Clases de dibujo y teatro para concienciar contra el matrimonio infantil.

La menor buscó información sobre los riesgos del matrimonio precoz y luego empezó a alentar a sus amigos y compañeros de clase a compartirlo con sus padres, para tratar de disuadirlos de esta práctica.

También organizó clases de dibujo y sesiones de canto y teatro para chicas de su edad, como una forma de comunicar y visualizar el problema. Se dio cuenta de sus esfuerzos estaban teniendo un efecto cuando fue capaz de convencer a varias niñas de que no debían casarse, sino avanzar en sus estudios.

Bajo la ley jordana, la edad mínima de matrimonio es de 18 años. Sin embargo, la sharia o ley islámica da cobertura a determinados líderes religiosos más radicales que pueden autorizar un matrimonio en el que estén implicados niños de 14 o 15 años. El interés del menor no cuenta en la decisión. Así que a pesar de la ley y los esfuerzos de las autoridades locales, se dan casos de matrimonios no oficiales que implican las niñas que, legalmente, no pueden aún ser esposas. "Su futuro está perdido o destrozado... es algo que no puedo aceptar", ha contado Omaima al organismo de Naciones Unidas para los Refugiados.

(Puedes seguir leyendo tras las fotos...):

  • ANNA SAKKAB / ACNUR
  • ANNA SAKKAB / ACNUR
  • ANNA SAKKAB / ACNUR

La pequeña Omaima Hoshan, en el campo de Zaatari.

En Siria nunca ha sido especialmente habitual la práctica de los matrimonios infantiles -quizá más extendida en otros países árabes-, pero los casos en Zaatari se han ido incrementando por las condiciones de vida más difíciles y la precaria situación económica de algunas familias, que les anima a casar a sus hijas para aliviar sus responsabilidades financieras. Menos hijos, menos bocas.

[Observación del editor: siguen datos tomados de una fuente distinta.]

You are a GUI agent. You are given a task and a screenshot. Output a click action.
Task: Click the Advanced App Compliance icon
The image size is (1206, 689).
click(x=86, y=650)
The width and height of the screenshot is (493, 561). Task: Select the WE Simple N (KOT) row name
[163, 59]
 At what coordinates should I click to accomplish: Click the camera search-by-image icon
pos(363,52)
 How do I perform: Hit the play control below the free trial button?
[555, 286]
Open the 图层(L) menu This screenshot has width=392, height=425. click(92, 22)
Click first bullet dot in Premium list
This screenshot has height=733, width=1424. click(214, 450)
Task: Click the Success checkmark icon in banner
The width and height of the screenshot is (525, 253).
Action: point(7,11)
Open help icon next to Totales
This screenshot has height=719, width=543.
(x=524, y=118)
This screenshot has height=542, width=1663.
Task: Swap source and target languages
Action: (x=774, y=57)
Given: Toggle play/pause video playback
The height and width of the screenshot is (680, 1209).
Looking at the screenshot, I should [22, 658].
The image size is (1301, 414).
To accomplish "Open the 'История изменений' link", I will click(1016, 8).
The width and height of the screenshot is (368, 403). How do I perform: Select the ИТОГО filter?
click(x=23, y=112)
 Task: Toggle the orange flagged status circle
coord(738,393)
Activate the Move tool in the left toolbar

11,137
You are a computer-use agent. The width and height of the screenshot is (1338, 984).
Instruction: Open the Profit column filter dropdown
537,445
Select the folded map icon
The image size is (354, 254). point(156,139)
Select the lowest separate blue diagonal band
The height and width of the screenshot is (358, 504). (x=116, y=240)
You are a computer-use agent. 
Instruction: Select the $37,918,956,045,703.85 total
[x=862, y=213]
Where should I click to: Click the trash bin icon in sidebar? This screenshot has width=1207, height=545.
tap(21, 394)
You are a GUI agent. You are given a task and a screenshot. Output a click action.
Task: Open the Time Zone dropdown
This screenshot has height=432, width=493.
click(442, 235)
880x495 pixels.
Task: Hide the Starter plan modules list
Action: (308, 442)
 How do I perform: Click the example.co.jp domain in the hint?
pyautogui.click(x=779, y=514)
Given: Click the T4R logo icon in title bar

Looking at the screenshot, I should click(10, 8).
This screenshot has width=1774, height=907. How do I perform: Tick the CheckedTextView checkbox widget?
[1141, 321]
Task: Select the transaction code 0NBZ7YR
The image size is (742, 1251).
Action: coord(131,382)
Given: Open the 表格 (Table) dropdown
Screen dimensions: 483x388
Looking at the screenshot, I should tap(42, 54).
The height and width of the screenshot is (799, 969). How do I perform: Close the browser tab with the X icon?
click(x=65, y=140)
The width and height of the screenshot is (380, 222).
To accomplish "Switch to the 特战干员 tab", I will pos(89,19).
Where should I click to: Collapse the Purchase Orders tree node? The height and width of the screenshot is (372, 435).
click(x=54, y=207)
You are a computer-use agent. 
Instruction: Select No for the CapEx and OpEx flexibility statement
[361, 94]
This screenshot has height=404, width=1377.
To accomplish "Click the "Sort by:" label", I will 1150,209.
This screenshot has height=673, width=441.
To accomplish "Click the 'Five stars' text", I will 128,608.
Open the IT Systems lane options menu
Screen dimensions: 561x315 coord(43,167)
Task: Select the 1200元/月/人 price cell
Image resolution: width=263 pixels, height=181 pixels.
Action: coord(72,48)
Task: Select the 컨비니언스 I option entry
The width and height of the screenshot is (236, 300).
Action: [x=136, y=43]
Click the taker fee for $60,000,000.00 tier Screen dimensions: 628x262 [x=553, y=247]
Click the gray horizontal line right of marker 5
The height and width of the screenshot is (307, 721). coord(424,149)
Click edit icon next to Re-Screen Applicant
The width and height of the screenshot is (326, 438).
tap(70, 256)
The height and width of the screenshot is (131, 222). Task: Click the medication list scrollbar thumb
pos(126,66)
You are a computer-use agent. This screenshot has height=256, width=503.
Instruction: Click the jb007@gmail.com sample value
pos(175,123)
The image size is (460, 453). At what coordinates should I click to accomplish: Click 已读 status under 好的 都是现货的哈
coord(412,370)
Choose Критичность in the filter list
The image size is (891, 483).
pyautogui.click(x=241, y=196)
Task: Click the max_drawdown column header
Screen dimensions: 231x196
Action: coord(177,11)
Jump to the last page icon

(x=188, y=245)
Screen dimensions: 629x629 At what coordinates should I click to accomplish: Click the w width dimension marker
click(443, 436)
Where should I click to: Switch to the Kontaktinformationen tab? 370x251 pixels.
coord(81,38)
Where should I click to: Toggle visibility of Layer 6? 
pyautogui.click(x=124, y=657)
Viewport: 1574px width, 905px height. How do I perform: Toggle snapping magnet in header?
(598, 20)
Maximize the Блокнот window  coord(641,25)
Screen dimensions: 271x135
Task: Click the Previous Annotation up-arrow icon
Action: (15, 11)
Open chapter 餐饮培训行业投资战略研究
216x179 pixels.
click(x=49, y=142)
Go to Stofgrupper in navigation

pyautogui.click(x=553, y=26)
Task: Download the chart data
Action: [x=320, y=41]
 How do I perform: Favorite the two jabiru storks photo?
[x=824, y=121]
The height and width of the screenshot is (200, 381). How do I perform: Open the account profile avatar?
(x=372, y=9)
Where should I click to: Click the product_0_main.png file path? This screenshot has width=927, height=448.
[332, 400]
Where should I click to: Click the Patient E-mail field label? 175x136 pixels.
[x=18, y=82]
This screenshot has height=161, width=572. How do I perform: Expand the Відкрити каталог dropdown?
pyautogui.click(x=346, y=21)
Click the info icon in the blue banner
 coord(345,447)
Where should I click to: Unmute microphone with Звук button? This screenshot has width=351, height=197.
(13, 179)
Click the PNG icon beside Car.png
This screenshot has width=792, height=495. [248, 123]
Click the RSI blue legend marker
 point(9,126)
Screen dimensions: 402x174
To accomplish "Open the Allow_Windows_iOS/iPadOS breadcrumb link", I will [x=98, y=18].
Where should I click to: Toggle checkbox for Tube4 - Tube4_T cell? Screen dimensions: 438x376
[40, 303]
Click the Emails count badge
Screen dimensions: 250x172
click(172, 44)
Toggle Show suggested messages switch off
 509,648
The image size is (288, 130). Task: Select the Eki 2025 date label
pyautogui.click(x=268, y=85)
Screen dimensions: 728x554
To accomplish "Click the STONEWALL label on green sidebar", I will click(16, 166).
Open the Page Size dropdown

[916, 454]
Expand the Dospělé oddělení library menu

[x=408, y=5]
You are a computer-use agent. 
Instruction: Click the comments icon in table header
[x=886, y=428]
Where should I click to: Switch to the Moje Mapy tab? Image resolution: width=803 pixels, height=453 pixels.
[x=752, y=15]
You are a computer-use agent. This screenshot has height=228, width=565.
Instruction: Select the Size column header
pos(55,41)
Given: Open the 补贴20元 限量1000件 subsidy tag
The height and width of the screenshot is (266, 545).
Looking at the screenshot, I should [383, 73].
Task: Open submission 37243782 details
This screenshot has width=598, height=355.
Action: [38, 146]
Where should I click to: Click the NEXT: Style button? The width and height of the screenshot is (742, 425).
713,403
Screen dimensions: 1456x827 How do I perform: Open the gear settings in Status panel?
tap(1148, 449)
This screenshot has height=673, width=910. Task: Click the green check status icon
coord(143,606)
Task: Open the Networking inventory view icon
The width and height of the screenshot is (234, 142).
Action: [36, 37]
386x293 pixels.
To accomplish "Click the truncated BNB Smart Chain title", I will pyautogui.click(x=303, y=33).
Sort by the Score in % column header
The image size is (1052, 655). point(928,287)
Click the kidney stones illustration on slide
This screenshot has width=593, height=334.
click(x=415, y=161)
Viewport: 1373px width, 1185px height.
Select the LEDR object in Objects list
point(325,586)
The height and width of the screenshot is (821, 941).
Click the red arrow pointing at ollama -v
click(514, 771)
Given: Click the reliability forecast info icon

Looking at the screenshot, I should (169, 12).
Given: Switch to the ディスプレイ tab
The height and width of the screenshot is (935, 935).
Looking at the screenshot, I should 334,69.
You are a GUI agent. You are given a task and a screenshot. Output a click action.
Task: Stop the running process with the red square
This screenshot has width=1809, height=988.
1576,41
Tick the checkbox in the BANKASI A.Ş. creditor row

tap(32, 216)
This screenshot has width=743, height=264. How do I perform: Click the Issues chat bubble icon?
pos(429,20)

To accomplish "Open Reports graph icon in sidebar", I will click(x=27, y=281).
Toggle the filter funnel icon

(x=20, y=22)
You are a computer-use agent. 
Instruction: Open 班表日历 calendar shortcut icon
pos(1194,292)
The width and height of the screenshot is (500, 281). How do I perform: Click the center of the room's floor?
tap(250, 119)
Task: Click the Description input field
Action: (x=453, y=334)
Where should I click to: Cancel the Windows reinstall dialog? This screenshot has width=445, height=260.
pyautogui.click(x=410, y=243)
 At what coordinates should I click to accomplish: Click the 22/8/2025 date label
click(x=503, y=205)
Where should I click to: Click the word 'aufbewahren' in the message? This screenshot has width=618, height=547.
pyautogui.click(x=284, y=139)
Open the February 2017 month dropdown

Aproximadamente el 13% de los matrimonios de Siria tenían a un menor en la pareja en 2011, cuando comenzó la guerra. Entre los refugiados sirios que viven en Jordania, esta tasa se había elevado a un 32% en el primer trimestre de 2014, indica ACNUR.

CAMPAÑA DE PREVENCIÓN

ACNUR, en colaboración con líderes religiosos del campo, está tratando de proporcionar terapias de pareja a quienes traten de forzar un matrimonio por debajo de los 18 años."Este asesoramiento está diseñado para aumentar la conciencia de los riesgos del matrimonio precoz, incluyendo los peligros para la salud planteados por un posible embarazo temprano", señalan.

Si hay alguna evidencia de que el niño o la niña son menores de 15 años, o que el matrimonio es forzoso, ACNUR proporciona un amplio asesoramiento a las familias sobre los aspectos legales, la salud y las consecuencias psicológicas de dar ese paso.